**ABOUT THIS EXERCISE:** Go through the material line by line and copy each one with the word "dialog".

____ WORKING DATA

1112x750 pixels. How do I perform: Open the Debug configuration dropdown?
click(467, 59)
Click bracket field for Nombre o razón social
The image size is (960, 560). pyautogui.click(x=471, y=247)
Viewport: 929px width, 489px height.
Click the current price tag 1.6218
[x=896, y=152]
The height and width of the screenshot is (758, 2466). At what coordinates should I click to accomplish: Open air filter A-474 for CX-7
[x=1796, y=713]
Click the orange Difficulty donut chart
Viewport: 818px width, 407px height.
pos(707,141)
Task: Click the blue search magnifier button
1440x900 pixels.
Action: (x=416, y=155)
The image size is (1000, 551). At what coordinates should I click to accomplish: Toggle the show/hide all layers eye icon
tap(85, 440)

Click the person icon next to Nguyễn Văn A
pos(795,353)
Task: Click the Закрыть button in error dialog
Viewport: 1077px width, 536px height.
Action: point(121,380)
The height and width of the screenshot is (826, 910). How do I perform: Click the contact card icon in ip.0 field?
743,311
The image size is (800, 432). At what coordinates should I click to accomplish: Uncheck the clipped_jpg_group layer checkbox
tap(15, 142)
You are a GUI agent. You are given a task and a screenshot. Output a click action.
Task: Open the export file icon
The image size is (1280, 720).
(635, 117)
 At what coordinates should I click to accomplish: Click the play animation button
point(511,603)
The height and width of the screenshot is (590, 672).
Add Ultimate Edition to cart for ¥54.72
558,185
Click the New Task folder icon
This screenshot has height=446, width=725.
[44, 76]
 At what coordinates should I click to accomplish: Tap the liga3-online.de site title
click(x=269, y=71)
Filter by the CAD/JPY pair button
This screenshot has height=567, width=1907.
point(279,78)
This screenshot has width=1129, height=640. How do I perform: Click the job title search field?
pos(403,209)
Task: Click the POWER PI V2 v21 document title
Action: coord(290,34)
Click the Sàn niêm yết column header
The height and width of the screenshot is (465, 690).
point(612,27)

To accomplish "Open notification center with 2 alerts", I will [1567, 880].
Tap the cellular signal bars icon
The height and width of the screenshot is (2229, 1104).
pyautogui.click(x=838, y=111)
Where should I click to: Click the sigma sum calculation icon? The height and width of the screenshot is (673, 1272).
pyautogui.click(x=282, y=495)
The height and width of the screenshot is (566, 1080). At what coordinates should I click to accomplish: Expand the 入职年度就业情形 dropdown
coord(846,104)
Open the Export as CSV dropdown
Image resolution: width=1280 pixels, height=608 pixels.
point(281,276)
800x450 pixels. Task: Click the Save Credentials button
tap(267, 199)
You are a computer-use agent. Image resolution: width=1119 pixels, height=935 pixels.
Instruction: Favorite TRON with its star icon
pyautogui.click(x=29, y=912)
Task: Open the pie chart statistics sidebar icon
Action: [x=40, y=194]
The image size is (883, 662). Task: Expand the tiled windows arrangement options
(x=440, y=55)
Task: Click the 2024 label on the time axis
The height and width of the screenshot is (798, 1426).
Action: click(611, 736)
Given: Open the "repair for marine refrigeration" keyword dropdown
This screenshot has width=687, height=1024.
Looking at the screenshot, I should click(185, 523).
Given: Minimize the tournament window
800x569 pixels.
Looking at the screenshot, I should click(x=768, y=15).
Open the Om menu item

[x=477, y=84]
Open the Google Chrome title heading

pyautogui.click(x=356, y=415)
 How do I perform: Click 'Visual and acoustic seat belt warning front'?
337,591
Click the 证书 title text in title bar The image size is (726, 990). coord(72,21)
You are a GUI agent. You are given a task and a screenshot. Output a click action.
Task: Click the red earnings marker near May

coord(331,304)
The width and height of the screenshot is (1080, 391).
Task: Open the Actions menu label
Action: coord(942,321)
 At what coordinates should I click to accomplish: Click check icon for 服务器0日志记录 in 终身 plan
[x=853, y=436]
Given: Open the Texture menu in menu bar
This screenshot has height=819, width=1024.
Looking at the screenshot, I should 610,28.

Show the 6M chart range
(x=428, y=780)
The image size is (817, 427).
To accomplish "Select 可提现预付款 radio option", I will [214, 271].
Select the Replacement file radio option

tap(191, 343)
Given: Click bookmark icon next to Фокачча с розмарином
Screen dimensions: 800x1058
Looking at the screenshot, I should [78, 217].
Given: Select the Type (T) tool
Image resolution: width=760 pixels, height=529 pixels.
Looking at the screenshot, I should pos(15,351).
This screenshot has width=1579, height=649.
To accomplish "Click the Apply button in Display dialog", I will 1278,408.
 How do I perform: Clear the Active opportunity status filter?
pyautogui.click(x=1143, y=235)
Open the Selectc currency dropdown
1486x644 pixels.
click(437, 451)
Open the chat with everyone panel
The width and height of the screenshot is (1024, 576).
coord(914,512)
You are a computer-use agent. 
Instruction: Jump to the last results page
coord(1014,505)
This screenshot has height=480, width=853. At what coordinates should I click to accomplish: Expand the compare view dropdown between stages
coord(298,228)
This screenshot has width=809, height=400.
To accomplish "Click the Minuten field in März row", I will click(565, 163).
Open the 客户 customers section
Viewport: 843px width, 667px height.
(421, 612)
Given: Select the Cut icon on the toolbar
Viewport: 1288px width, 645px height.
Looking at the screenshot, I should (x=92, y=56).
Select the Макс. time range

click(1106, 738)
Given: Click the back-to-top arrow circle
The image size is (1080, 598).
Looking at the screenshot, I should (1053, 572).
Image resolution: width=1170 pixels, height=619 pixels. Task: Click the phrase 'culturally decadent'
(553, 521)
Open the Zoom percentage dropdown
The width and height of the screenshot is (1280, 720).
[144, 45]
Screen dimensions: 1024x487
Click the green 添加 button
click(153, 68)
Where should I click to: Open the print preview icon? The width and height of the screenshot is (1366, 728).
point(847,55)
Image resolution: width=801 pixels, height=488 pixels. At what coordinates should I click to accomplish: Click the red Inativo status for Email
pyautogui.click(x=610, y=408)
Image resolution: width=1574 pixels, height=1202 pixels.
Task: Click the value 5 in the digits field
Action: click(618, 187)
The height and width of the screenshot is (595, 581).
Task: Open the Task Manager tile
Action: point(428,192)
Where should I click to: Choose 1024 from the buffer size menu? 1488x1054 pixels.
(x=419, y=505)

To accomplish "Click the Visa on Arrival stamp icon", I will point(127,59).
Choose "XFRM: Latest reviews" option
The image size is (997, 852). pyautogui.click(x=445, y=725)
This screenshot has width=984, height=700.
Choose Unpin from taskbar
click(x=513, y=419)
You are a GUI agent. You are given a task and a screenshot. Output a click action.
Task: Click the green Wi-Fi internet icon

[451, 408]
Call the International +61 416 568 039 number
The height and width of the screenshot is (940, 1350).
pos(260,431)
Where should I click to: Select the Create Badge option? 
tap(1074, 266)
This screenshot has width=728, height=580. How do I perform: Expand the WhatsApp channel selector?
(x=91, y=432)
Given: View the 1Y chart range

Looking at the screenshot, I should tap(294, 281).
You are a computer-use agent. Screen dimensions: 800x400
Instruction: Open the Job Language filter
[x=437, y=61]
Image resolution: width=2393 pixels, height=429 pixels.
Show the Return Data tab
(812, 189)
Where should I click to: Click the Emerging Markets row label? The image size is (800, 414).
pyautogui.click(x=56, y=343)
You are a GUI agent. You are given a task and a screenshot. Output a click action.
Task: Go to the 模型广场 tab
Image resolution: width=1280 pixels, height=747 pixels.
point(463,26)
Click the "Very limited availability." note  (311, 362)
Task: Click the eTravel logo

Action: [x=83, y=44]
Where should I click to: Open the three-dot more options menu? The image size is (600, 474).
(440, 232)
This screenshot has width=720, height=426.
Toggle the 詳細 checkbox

________

**REPLY TO THE TASK:**
Task: Click the Закрыть button in error dialog
To accomplish "Click the Apply button in Display dialog", I will 1278,408.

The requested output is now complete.